Overcoming obstacles

In a world with so much violence, inequalities and overwhelming negative news, it is easy to feel discouraged and forget that people can overcome trauma. Take charge of the news and images that surround us since the sounds and images impact our brain.  Instead of watching disheartening and violent news before going to sleep, inspire yourself by watching the following two videos.

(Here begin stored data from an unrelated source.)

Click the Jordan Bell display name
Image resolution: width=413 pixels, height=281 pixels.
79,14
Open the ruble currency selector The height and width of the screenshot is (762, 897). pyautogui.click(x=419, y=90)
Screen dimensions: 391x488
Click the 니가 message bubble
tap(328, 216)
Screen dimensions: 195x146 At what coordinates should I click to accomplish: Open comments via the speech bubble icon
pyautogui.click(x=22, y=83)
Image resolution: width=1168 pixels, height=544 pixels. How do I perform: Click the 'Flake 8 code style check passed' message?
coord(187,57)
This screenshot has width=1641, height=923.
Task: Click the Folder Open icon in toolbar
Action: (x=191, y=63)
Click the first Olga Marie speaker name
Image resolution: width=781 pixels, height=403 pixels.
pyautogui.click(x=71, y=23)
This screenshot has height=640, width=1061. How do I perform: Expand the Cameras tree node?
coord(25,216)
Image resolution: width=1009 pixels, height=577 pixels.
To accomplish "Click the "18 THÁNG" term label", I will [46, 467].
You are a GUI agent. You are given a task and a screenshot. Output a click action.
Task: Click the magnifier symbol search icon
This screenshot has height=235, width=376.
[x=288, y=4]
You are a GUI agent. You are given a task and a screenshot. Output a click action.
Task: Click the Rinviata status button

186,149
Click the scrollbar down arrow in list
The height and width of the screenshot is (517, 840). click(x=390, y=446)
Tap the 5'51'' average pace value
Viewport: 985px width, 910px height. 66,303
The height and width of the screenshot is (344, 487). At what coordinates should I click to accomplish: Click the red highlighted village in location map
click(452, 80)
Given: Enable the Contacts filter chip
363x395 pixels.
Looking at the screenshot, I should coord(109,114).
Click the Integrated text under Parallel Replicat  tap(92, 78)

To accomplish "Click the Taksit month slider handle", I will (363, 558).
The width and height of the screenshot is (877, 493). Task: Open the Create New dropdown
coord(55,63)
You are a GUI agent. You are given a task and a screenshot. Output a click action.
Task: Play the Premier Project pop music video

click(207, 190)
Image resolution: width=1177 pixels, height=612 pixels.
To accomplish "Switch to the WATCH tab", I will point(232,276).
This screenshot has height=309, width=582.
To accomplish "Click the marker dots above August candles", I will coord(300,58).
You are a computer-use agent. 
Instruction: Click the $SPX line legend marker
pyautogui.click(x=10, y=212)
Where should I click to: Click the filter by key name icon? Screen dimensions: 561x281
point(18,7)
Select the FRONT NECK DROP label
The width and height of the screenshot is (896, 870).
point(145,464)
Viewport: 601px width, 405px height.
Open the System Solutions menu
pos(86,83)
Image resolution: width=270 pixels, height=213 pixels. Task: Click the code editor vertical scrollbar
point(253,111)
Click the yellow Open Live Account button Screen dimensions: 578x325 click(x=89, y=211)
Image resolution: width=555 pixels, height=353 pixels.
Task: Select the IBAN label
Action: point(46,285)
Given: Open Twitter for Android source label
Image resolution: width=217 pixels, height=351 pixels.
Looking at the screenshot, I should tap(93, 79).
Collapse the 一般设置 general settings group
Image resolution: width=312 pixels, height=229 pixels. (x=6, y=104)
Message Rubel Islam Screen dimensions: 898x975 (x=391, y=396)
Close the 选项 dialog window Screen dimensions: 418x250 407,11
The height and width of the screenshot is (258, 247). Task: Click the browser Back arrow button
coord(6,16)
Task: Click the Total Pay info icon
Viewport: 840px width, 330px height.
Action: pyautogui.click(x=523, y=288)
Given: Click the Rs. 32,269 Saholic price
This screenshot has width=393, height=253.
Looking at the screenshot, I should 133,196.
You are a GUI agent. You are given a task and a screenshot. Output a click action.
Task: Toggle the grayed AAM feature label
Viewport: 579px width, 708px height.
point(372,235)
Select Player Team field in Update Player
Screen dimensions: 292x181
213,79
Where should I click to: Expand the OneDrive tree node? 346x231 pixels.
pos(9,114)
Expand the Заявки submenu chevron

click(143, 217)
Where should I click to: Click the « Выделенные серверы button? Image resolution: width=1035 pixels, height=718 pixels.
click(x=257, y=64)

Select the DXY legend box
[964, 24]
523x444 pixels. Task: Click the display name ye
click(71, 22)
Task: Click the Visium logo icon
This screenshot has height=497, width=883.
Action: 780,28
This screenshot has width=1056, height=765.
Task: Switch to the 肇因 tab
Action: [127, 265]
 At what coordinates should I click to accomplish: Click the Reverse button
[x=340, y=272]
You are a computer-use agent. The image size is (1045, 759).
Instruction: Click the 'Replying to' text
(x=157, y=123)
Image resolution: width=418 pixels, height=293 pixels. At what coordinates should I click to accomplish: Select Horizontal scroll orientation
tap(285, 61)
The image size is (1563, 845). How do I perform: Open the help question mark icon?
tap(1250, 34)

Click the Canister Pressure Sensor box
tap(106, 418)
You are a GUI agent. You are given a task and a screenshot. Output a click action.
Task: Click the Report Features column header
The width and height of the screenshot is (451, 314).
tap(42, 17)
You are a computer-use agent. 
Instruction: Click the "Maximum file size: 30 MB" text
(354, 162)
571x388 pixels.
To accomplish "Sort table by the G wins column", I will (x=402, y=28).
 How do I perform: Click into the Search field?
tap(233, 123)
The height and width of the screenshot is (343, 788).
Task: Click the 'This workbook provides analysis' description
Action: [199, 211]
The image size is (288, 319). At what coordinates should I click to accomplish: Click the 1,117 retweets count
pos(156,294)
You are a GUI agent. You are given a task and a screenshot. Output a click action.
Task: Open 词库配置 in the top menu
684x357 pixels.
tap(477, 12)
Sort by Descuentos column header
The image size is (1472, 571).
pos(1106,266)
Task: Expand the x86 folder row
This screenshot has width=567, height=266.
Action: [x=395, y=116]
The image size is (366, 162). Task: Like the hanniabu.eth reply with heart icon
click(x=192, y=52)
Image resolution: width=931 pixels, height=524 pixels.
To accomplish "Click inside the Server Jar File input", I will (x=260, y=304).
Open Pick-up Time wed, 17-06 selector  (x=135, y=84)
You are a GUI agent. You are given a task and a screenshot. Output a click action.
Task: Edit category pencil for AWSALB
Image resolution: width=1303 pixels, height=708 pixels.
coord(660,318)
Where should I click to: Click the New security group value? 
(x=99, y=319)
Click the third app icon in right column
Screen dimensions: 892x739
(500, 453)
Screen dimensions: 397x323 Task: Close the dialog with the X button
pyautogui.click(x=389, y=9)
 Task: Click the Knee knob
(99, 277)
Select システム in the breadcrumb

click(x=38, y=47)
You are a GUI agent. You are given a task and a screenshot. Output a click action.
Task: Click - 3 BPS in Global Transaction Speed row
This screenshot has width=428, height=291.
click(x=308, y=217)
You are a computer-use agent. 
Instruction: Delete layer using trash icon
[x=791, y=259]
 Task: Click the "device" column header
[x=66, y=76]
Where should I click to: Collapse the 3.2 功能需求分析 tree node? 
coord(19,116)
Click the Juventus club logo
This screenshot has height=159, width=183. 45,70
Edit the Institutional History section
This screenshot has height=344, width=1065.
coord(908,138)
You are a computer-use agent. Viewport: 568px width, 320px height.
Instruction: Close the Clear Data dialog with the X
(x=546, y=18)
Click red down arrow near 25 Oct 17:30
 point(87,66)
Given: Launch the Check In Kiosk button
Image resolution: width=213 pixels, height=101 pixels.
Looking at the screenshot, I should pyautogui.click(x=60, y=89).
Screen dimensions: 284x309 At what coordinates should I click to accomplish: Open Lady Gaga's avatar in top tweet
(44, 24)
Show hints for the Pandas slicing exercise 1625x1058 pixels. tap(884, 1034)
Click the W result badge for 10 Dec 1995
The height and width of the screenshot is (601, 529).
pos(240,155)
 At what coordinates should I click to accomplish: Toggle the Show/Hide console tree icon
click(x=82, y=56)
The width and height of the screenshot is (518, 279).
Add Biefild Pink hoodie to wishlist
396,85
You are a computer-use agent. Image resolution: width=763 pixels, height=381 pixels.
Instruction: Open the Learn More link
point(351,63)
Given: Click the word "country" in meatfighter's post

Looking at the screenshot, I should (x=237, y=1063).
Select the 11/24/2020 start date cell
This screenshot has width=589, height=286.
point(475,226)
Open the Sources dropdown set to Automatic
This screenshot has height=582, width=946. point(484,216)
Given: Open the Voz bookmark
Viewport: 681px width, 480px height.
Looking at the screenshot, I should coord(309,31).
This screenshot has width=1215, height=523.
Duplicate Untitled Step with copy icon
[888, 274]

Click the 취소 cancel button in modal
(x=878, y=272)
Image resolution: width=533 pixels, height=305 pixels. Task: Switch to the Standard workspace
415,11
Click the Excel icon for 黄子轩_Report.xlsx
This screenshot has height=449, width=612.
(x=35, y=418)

Muniba Mazari who at age 21 sustained spinal cord damage which left her paraplegic. She is an activist, motivational speaker and television host.  https://www.youtube.com/watch?v=btb9wLkiKPE

Mandy Harvey who at age nineteen lost her hearing and is an outstanding American pop singer and songwriter. Even though she is deaf, she received Simon’s Golden Buzzer in America’s Got Talent 2017 while singing her original song.  https://www.youtube.com/watch?v=ZKSWXzAnVe0


Go for it: The journey from paraplegia to flying

After a catastrophic event occurs a person often becomes depressed as the future looks bleak. One may keep asking, ”Why, why me?” When people accept–acceptance without resignation— and concentrate on the small steps of the journey towards their goal, remarkable changes may occur. The challenge is to focus on new possibilities without comparing to how it was in the past. The limits of possibility are created by the limits of our beliefs. We may learn from athletes who aim to improve performance whereas clients usually come to reduce symptoms. As Wilson and Peper (2011) point out, Athletes want to go beyond normal—they want to be superb, to be atypical, to be the outlier. It is irrelevant what the athlete believes or feels. What is relevant is whether the performance is improved, which is a measurable and documented event”. They have described some of the factors that distinguish work with athletes from work with clients which includes intensive transfer of learning training, often between 2 and 6 hours of daily practice across days, weeks, and months. This process is described by the Australian cross-country skier, Janine Shepherd, who had hoped for an Olympic medal — until she was hit by a truck during a training bike ride. She shares a powerful story about the human potential for recovery. Her message: You are not your body, and giving up old dreams can allow new ones to soar. Watch Janine Shepherd’s 2012 Ted talk, A broken body isn’t a broken person.

Reference:

Wilson, V.E. & Peper, E. (2011). Athletes Are Different: Factors That Differentiate Biofeedback/Neurofeedback for Sport Versus Clinical Practice. Biofeedback, 39(1), 27–30.